パラサイト北海道「アジアの中の北海道」 ~ Vol.2
2023.03.02
VOL.02 自立できない事情

 
 北海道経済をみると、完全な中央依存体質となっている。

 歴史的な背景もあると思われるが、明治以降約140年を経て、パラサイト体質は極めて強くなっている。

 遺伝的になったと言っては言い過ぎであろうか。


 このような体質の源は、明治政府の開拓政策にあったのではないかと思われる。


 未開地であった北海道は、これといった産業がなかったため、一次産業を主とせざるを得なかった。

 そして、一次産業の基盤整備の費用は、資本の集積もない未開地であったから、必然的に中央に依存せざるを得ないことになる。

 経済の勃興期には、北海道のみならず発展途上国以外の国々に経済援助を行なうことはやむを得ないことである。

 自立できない間の経済援助は当然と考えるが、問題は援助の仕方である。



 日本の対外経済援助であるODAの評判は、必ずしも高くない。

 世界で一、二位を争う経済援助を行なっていながら、何故かくも外国の評判が悪いのであろうか。

 ODAは、拝金主義者の集りで、金さえあれば何でも買えると思っているのであろうか。

 北海道が自立意識を持てなかったのは、ODAと同じような問題をはらんでいるからと思われる。

 つまり、ODAの評判が悪いのは、資本の移転と技術の移転がないか、もしくは十分ではなかったことに起因しているものと考えられる。

 いくら経済援助を行なっても、資本の移転と技術の移転がなければ、発展途上国は何時まで経っても発展途上国のままである。
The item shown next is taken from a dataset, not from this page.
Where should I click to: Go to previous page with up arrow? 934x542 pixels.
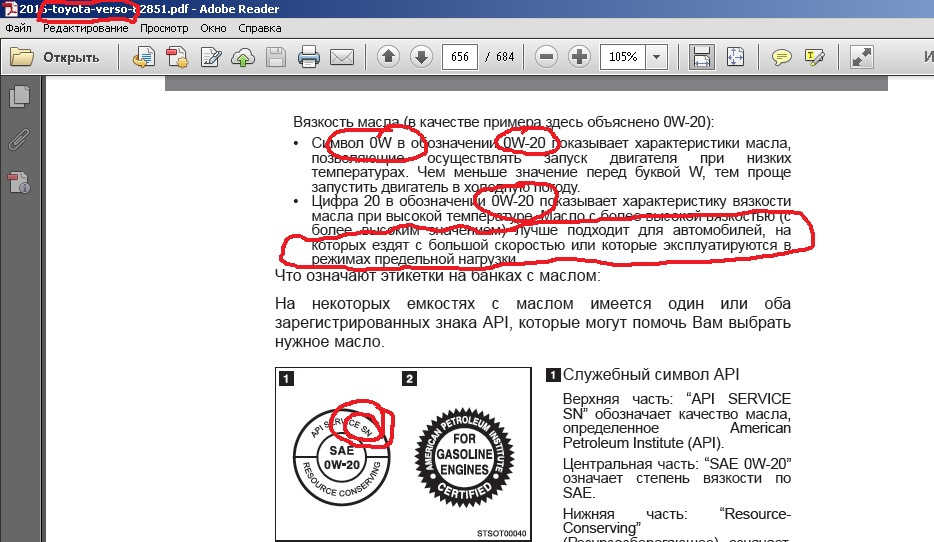click(x=389, y=57)
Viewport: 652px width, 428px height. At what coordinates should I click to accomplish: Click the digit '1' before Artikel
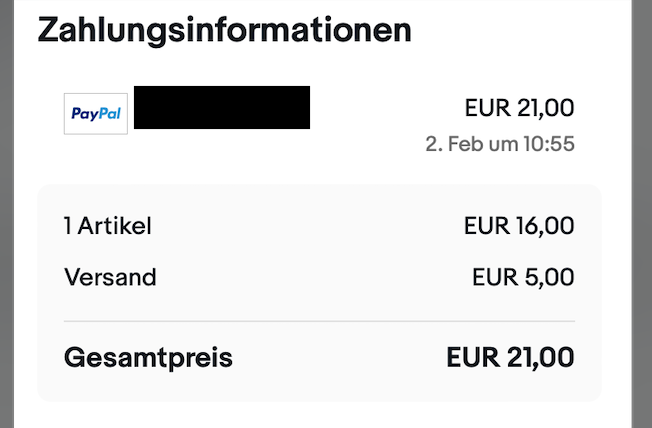(67, 226)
 経済的に自立するためには、資本の蓄積と技術の移転は必要条件である。

 資本の蓄積や技術がなければ、一国の産業を興すことはできない。

 日本型の援助は、結局のところ援助額の大半が日本に還流するため、相手方にパラサイト意識を醸成させるだけであったと思われる。

 日本はお金によって相手国を思うようにできると思っているが、相手方は援助に名を借りた海外における公共事業としか思っていない。

 つまり、日本のための援助だからいくらお金を使ってもあまり感謝されないことになる。



 このようなお金の使い方が、北海道にもあてはまるのではないかと思われる。

 一例を挙げると、ある地方空港のジェット化の工事である。

 空港整備事業のような技術度の高い工事は、道内や地元の企業は、資金も技術もないため受注したくてもできない。

 受注できるのは本州のスーパーゼネコンであり、工事金額の約3割は本社経費として東京に還流される。

 設備機器や機材の多くは本州で生産されたものであるから、これらの費用も本州資本に還流される。

 地元に落ちるのは、せいぜい骨材の一部(砂利・生コン)と日雇い労務者、ダンプ業者等で、工事金額のせいぜい2~3割と思われる。

 これ以外に地元に間違いなく落ちるのは、糞・小便とゴミである。

 これだけは東京に還流することはない。

 冗談が過ぎたが、北海道における大型の公共事業は、その全てがスーパーゼネコンの手によるものと言っても過言ではないものと思われる。

 したがって、公共事業をいくらつぎ込んでも、資本の蓄積や技術の移転が進まない。

 そのため、地元企業はなかなか育たず、地元に就職できない若者は都会に出ざるを得なくなる。


 これが戦後も延々と続いているのである。


 東京に予算陳上して得た公共事業予算は、結局東京に還流され、北海道には資本の蓄積や技術の集積が進まないことになる。

 市町村は地元に十分な資本力を有する企業や技術を有する企業が育たないため、本州大手企業に発注し、その下請けとして地元企業を使ってもらう他はないことになる。

 その結果、地元に資本の移転や技術の移転が進まず市町村にも地元企業にも自立意識が育たないことになる。

 
 北海道は永遠の発展途上国もどきのままである。

 本当の発展途上国なら、海外から経済援助を呼び込むことが可能であるが、残念ながらそれは期待できない。

 スポンサーである中央政府は、お金が無いからこれからは経済援助はありません、自立して下さいと言ってはいるが、遺伝的体質となったパラサイト意識を捨てるのは容易なことではない。